W połowie 2021 poznałem fajną dziewczynę, nazwijmy ją Stacy, i nigdy bym nie pomyślał, że tak atrakcyjna kobieta może mieć tyle "insecurities" (nie wiem, jak to po polsku powiedzieć, bo "kompleksy" tego nie oddają; ona kompleksów nie miała, obawiała się non-stop za to innych kobiet, że mnie uwiodą, lol).
Koniec końców, skończyło się tak, jak zawsze: ona powiedziała, że wszystko fajnie, jestem świetnym gościem, bla, bla, bla, ale ona psychicznie nie wytrzymuje tego strachu, że może zostać tak "łatwo zdradzona" (to jej słowa, nigdy jej nie dałem ani jednego powodu do wątpienia we mnie; jeśli ktoś do mnie smalił cholewki, to grzecznie informowałem, że mam kobietę i dziękowałem za komplement).
Dlatego przychodzę do was z pytaniem:
Czy wolicie, drogie panie, chudych mężczyzn, tzw. "suchoklatesów" (bez obrazy dla nich, bo to nic złego; nie każdy musi zaraz ćwiczyć), czy może jednak wolicie umięśnionych mężczyzn?

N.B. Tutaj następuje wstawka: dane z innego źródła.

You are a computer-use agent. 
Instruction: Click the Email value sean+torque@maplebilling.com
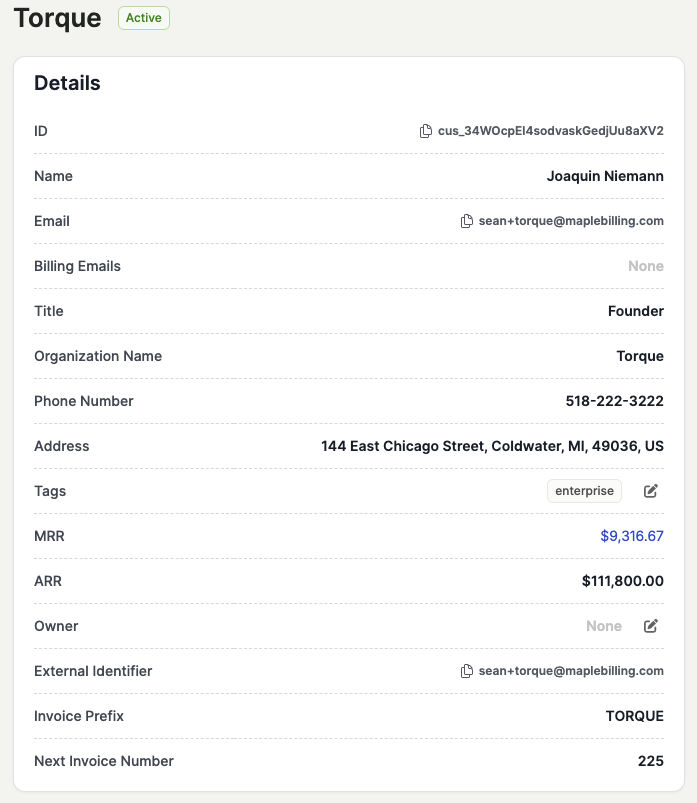571,221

Prosiłbym o jednoznaczne odpowiedzi, typu:
- "wolę suchoklatesów",
- "wolę umięśnionych".
Można oczywiście podać racjonalizacje owego wyboru.
Chodzi mi o zdrowe reprezentacje wyżej wspomnianych, nie o skrajnych anorektyków czy z drugiej strony o gości zbudowanych jak Pudzianowski.
Pozdrawiam i dziękuję za opinię.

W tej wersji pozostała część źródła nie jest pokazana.